As of this morning, March 5, 2026, oil futures are over $77 barrel, up from $65 this time last week - a 15% increase.

On cue, airlines are warning that air fares will increase. Because, why wouldn’t they? It costs more to fly, so you, dear traveler, should pay more to fly.

Only, it never actually works that way. Changes in oil prices are rarely matched by changes in fares paid. Key words: “fares paid.”

It’s an analysis we’ve looked at several times before, yet it generates new questions and subsequent controversy whenever there is a sudden change in oil prices. If it costs more to fly, why wouldn’t fares increase?

To be clear, airlines would certainly prefer for air fares to increase with costs. But then, airlines would prefer for air fares to increase without costs. The takeaway here is airlines want fares to increase. So why don’t they just raise fares?

Because travelers may not pay them.

And here, dear reader, is where the rationale for you paying more falls apart. Airlines can offer the fares they think travelers should pay, but travelers ultimately decide if they will buy the ticket. When fares rise, there could be cheaper fares on other airlines, or travelers may consider not traveling at all. If nobody buys the higher fares, seats go empty and airlines lower fares. And THAT is how you go from airlines warning of higher fares to average fares not changing.

But fares and the price of oil do tend to move in the same general directions. But so do ice cream sales and crime. The standard example of how correlation is not causation includes the reality that ice cream sales increase in summer, as does crime. That does not mean ice cream causes crime (though, when asked what level of misdemeanor I’d be willing to commit for a pint of Graeter’s ice cream, I admit I was not proud of my answer).

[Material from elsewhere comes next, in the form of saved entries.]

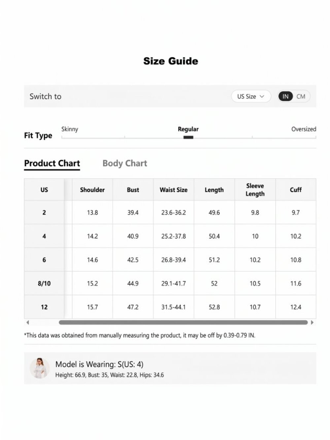Open the US Size dropdown
This screenshot has height=440, width=330.
pyautogui.click(x=251, y=96)
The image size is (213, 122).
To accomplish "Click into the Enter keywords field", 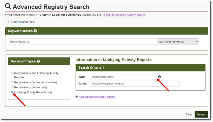I will 82,42.
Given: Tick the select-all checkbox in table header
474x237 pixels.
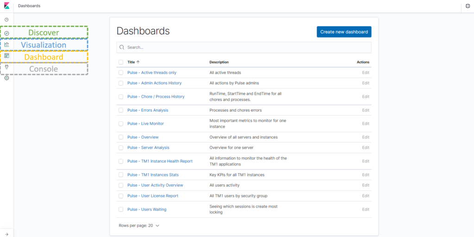Looking at the screenshot, I should 121,62.
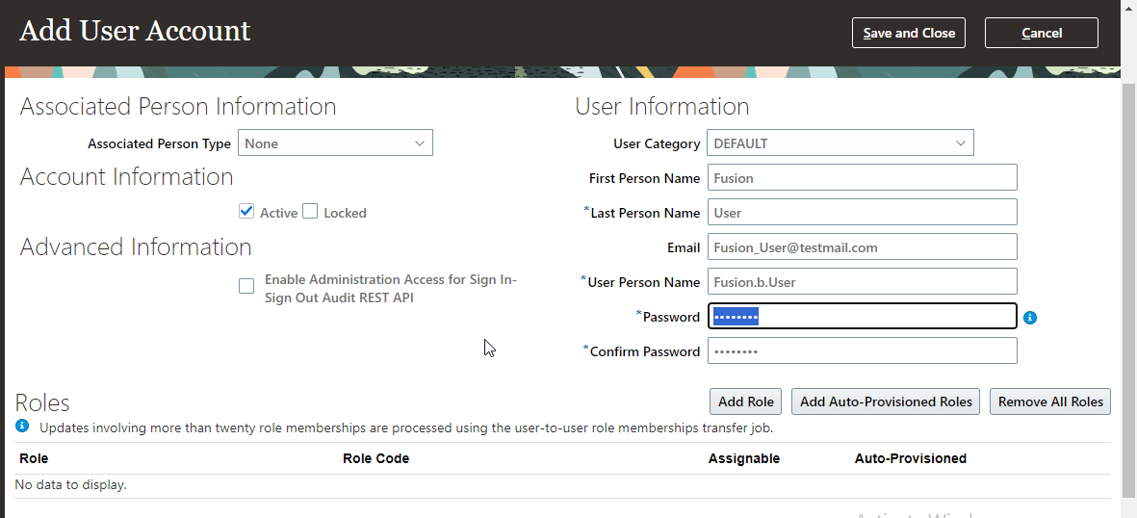
Task: Click the Password input field
Action: [863, 317]
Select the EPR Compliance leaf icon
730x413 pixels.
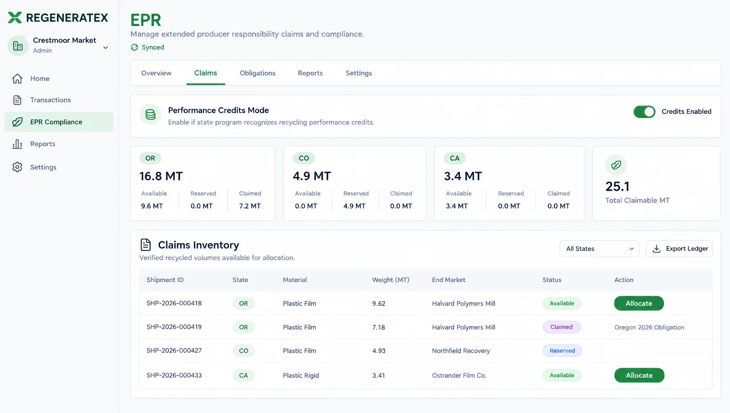click(17, 122)
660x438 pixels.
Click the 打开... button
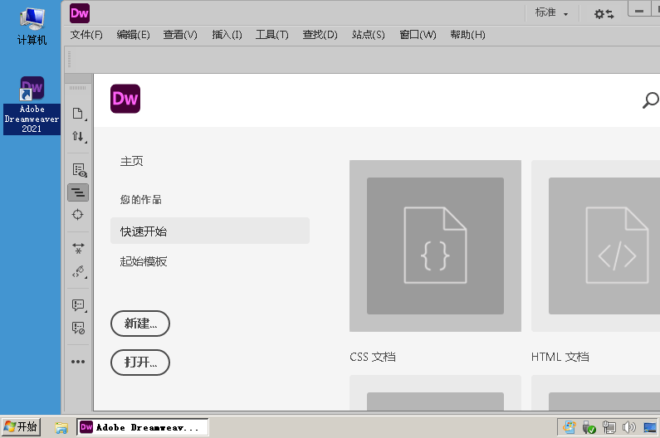pyautogui.click(x=140, y=363)
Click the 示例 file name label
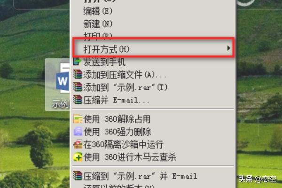Screen dimensions: 282x188 [x=60, y=104]
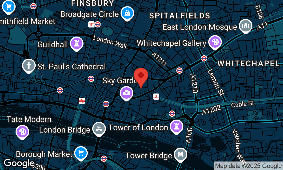Click the Google logo
This screenshot has width=283, height=170.
click(19, 163)
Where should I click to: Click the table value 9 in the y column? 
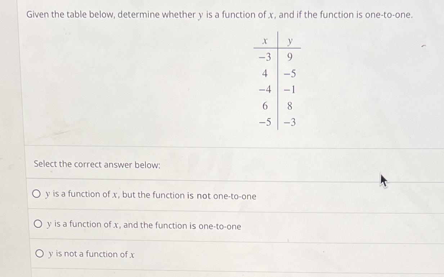point(289,57)

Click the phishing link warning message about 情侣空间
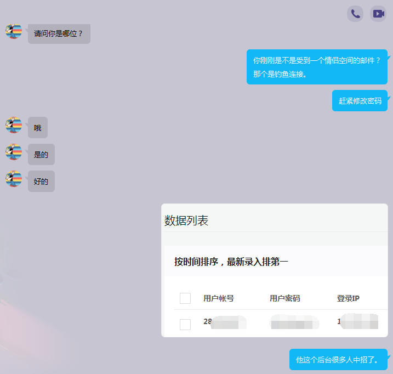(x=317, y=67)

Of course, we all know that in reality, ice cream sales rise in summer because ice cream is tastier during the warm months, while crime follows the same warm months, not the ice cream. The same is true of oil prices and air fares.

Looking at U.S. domestic fares, for which we have relatively solid data, even the correlation between fares and oil prices is weak. It is there, though barely, but for different reasons. Similar to our ice cream criminals example, oil prices don’t cause high fares, but the reason for high oil prices is often the same reason for high fares: because people want oil and travel. In other words: demand.

For the statisticians in the room, the correlation between the change in fares and oil prices results in an r-squared value of .012. For the non-statisticians, it’s basically a coin toss.

High oil prices do not cause high fares.

But, that requires us to take a deeper look into what does affect fares. If oil prices aren’t causal to average fares paid, what is?

The demand for air travel is closely tied to overall economic growth. This is intuitive, and not necessarily our answer for what chases fares. However, consider the above chart. There is a causal relationship between economic activity and total ticket revenues paid. Economic growth creates more revenues from travelers, or in other words, demand.

We can create a multiple between total ticket revenues and demand. Sometimes those revenues exceed and economic growth and the multiples increase, or they lag and decrease. What becomes intersting is when you consider how the overall average fares react to the relative position of that demand to GDP growth.

That looks about right, and impressively close. When ticket revenuse exceed about .01% of GDP, fares were higher. When overall demand relative to GDP fell, so did fares.

At the risk of stating the obvious, prices connect the differences between supply and demand. Supply and demand in air travel are capacity and GDP.

Oil prices and air fares may both rise, but they are both reacting to increases in demand, not each other. In the instance of geopolitical shocks where oil prices increase without demand, we more often see air fares drop. In this case, the high prices of oil are impacting overall demand, for which air fares react accordingly to keep the balance between with supply intact.

Indeed, we see the expected relationship between our previous multiplier and air fares. Still not a perfect correlation, we are much closer to seeing a causal relationship with an r-squared of .55.

What does this mean for those of us who don’t speak statistics?

It means air fares are 55 times more sensitive to changes in demand than changes in the price of oil. Oil prices may be rising today, but demand certainly isn’t going up.

Fares are far more likely to fall than rise as a result of the recent increase in oil prices.

But, thinking from a different perspective, how could high oil prices impact fares? At some point, airlines will have to raise fares based on higher costs, right?

They can try. And airlines certainly are trying. But it’s not like airlines weren’t trying to get better fares before. The rise in the price of oil doesn’t change that scenario.

But it does make the capacity deployed that much more expensive. Airlines could choose to reduce capacity as a result of high oil - hoping competitors would do the same - and fares would increase.

But we’ve yet to see any capacity reductions due to costs. What impacts we have seen are more a reflection of softer demand, particularly for travel into the affected areas of the Middle East. That reduces fares with higher oil - the exact opposite of what would be expected.

And so the industry dusts off the old playbook of $80/bbl oil, even if it’s still well below 2022 highs and last decade averages. But, for those looking for higher air fares, don’t look to the price of oil, look to the number of seats.